A similar problem affected the Ganges River in India, but a concerted clean-up effort and higher monsoon rains have contributed to dissolved oxygen levels increasing and biodiversity improvements.

What are the main sources of BOD?

Biological oxygen demand comes from organic materials that end up in a body of water. Some of these very natural products of the environment, for example, fallen leaves and woody debris such as twigs and branches, plants, seeds, grass, animal faeces and manure, and even dead animals.

Increasingly, in the modern world, BOD sources also come from human activity: fertilisers (both agricultural and from urban lawns), effluent from industrial processes, wastepaper, food processing plants, animal feed, septic tanks, urban storm water run-off, and other forms of pollution. 

Why is it important in the water treatment industry?

Another way to look at biological oxygen demand is that is measures how much oxygen is needed to remove waste organic matter from water. This means how much oxygen is needed by microorganisms in the water to make the organic matter ‘safe’, or as the USGS states, ‘unobjectionable’.

As we have seen, BOD is a measure of dissolved oxygen in water bodies, but it can also be used as a measure in wastewater treatment plants, this time of the levels of organic pollution in water before it is discharged. Testing BOD levels at different stages of the wastewater treatment plant also offers a test of how effectively each process is working. 

If organic material levels are too high when released, the discharged treated water will contribute to biological oxygen demand and therefore risk depleting oxygen levels in any body of water eventually reaches. 

If dissolved oxygen levels fall to 5 parts per million or lower, all freshwater fish species such as trout and salmon will have died and even those species that can withstand lower oxygen levels, such as catfish and carp, will be at risk (source: Apec Water).

How do you measure BOD?

Essentially, determining biological oxygen demand involves measuring how dissolved oxygen levels change over a five-day period. One of the most common methods used is known as Standard Methods 5210B. Once collected in a sample bottle, the water needs to be tested in a controlled environment for BOD levels within 48 hours to determine a baseline figure. 

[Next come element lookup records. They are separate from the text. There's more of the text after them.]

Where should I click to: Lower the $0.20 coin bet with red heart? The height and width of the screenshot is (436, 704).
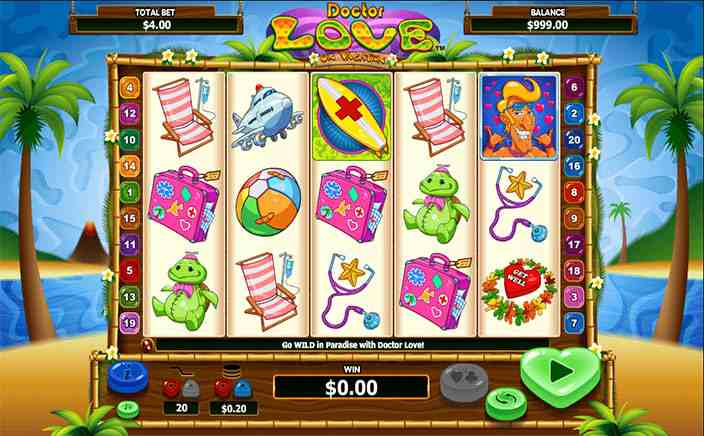223,385
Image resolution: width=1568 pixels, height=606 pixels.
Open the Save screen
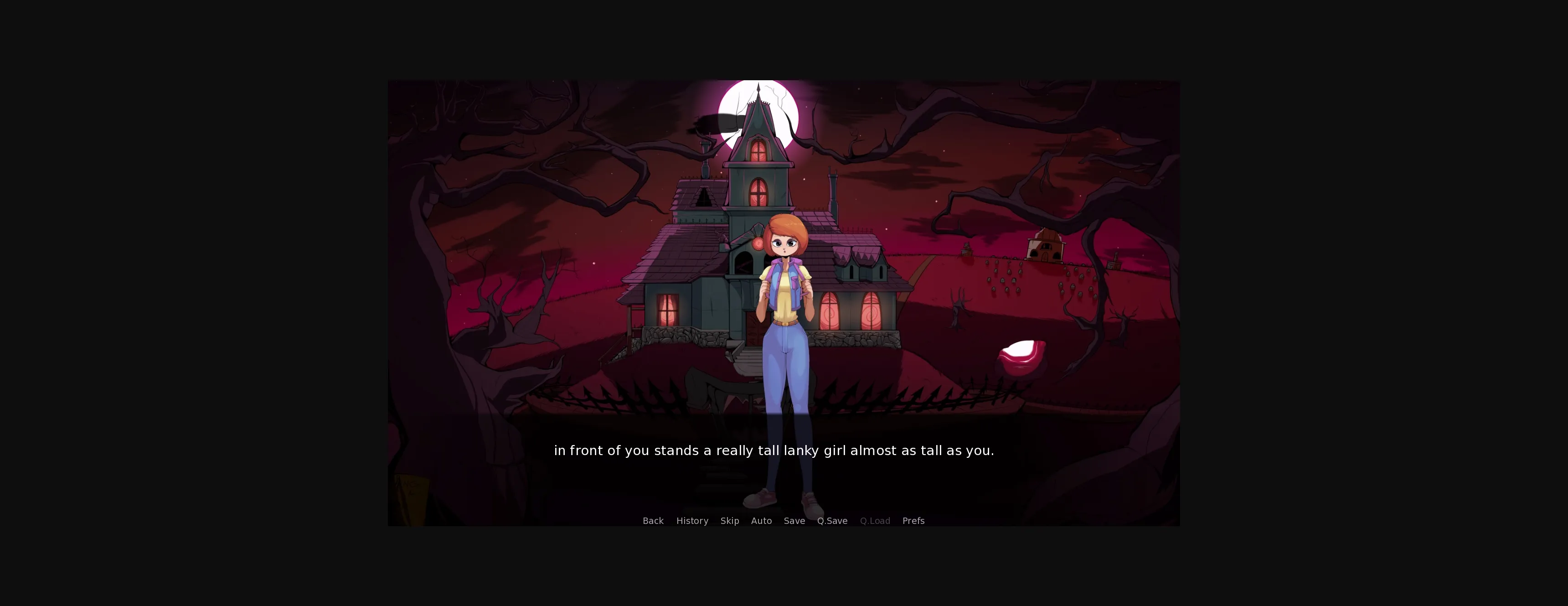pos(794,521)
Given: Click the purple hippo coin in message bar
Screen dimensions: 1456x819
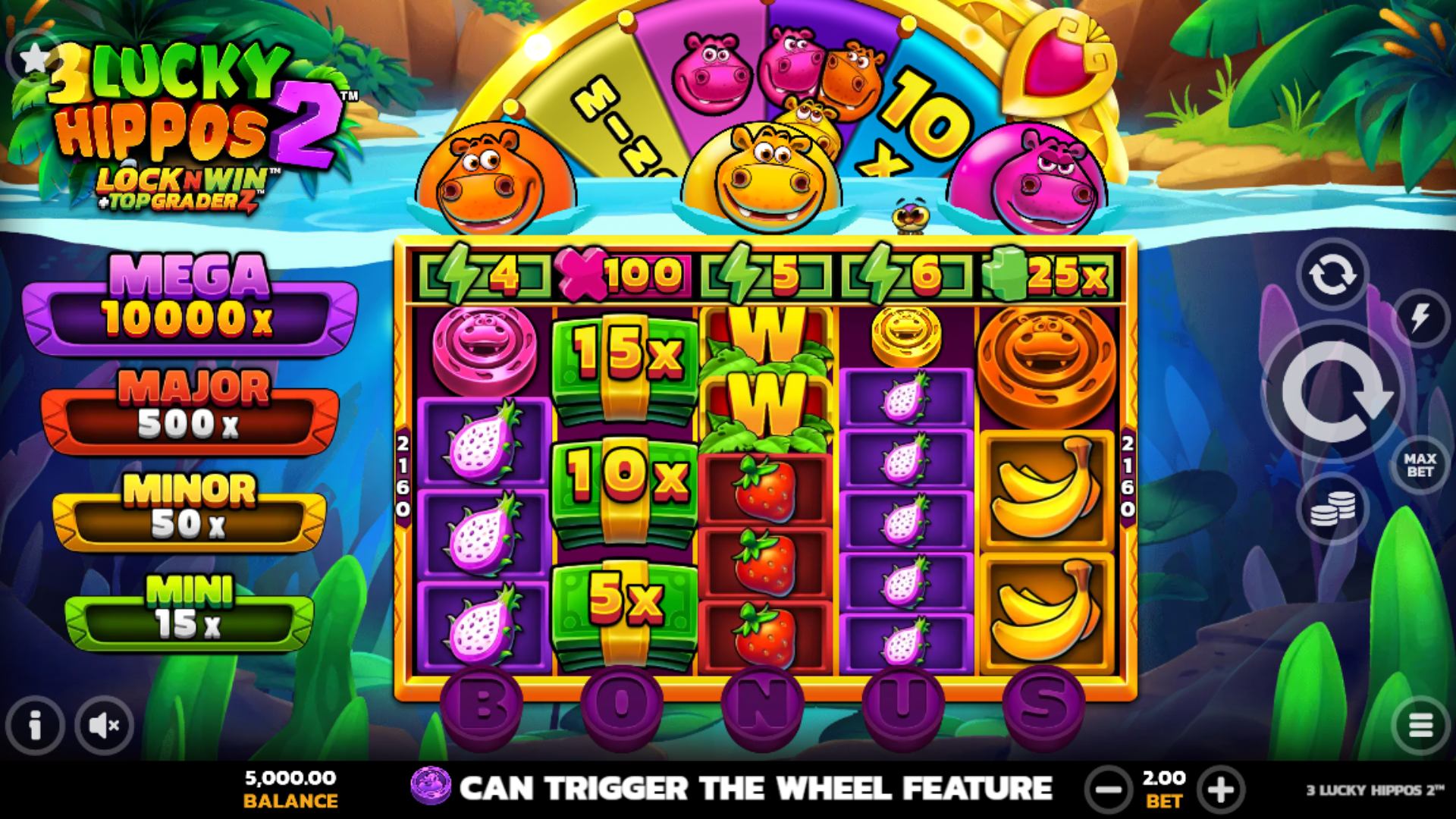Looking at the screenshot, I should click(x=432, y=787).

Another test is performed after five days to find out how the levels have changed. The higher the BOD rating, measured in parts per million, the more organic matter is available as ‘food’ for bacteria, which leads to oxygen depletion. The lower the BOD level, the better the water quality. 

What regulation affects BOD levels?

Most countries will be subject to regulation on BOD levels in wastewater effluent. Regulation will include effluent concentration limits, maximum levels permittable per ‘population equivalent’, minimum reduction levels form influent to effluent, and the number of times samples need to be taken. 

Factors that can be taken into account include unusual weather conditions and abnormal operating conditions. There may also be separate rules governing nitrogen and phosphorous limits. 

BOD levels are regulated in the European Union under the Urban Wastewater Treatment Directive (UWWTD), although some member states have set stricter controls. In the UK, the Environment Agency sets compliance levels which are limits consistent with EU regulations.

Under the UWWTD, the biochemical oxygen demand of incoming wastewater in primary wastewater treatment must be reduced by at least 20 per cent before discharge, and the total suspended solids of the incoming wastewater by at least 50 per cent.

During secondary treatment, BOD must be reduced to 25 mg/l oxygen, or a minimum reduction of 70-90 per cent (in relation to the load of the influent) must be achieved. Chemical oxygen demand must be reduced to 125 mg/l oxygen, or a minimum reduction of 75 per cent compared to influent.

At the tertiary wastewater treatment level, there are requirements for reducing nitrogen in discharge to 15 mg/l in agglomerations of 10,000-100,000 pe, and 10 mg/l in those above 100,000 pe, or a minimum reduction of 70-80 per cent. 

Similarly, tight controls are imposed on phosphorous at this stage: reduced to 2 mg/l (10,000-100,000 pe) and to 1 mg/l (over 100,000 pe), or a minimum reduction of 80 per cent.